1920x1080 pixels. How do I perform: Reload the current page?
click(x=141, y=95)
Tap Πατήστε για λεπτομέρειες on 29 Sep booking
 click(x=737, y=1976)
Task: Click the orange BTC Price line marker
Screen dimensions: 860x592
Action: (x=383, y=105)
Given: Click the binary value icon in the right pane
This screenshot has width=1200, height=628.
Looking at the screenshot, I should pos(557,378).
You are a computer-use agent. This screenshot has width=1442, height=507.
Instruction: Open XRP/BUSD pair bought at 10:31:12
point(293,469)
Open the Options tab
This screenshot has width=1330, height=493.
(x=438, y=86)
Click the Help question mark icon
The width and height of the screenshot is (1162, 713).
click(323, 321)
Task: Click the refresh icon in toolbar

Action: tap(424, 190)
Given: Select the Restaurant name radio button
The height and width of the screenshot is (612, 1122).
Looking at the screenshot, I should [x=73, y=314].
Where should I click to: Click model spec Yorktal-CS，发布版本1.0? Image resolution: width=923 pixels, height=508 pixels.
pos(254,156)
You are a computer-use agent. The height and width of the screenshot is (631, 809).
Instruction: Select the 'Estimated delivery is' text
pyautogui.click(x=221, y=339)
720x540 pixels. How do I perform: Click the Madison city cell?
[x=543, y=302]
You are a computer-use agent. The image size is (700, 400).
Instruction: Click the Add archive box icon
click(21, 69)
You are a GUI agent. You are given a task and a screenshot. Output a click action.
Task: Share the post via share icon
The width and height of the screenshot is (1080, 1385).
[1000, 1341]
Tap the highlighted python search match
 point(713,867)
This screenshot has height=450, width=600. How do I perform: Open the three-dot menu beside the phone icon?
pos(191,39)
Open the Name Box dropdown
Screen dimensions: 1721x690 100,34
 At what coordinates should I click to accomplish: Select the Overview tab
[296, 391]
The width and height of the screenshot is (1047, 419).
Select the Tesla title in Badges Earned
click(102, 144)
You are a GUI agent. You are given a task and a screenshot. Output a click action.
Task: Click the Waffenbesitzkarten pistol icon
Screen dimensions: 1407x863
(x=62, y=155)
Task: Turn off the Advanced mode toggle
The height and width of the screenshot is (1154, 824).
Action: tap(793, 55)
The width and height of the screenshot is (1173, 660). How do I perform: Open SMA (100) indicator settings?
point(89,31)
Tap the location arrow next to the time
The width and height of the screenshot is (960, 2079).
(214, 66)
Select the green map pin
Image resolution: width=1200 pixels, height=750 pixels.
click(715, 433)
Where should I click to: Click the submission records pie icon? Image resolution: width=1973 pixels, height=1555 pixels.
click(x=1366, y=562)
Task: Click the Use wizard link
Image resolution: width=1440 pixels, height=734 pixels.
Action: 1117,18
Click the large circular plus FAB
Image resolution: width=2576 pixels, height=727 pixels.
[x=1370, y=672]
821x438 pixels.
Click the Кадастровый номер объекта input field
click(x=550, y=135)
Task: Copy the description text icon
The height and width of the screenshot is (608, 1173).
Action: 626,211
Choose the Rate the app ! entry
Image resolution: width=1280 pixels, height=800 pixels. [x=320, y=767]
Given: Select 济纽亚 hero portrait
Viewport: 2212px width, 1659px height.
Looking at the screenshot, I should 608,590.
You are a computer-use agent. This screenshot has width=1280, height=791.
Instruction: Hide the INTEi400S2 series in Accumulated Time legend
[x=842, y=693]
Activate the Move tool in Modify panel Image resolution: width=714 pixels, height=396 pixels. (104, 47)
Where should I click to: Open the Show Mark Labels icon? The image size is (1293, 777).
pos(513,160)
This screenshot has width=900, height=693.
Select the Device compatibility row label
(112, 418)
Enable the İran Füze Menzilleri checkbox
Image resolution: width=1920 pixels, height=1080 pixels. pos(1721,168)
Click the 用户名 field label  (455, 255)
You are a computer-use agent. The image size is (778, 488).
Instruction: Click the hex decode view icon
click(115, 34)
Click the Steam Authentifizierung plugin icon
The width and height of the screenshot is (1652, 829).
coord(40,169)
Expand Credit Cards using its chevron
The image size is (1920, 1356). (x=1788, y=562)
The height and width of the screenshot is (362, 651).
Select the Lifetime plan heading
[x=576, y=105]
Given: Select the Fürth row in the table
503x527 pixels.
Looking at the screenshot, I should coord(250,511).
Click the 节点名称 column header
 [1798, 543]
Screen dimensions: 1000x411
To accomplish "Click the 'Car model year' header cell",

■ **INSTRUCTIONS FOR THE TASK**: Copy out everything in the listing above, from the line containing "Given: Select the Fürth row in the table" down to the end of the listing, with both ends included.

■ **COMPLETED TASK**:
Given: Select the Fürth row in the table
503x527 pixels.
Looking at the screenshot, I should coord(250,511).
Click the 节点名称 column header
 [1798, 543]
Screen dimensions: 1000x411
To accomplish "Click the 'Car model year' header cell",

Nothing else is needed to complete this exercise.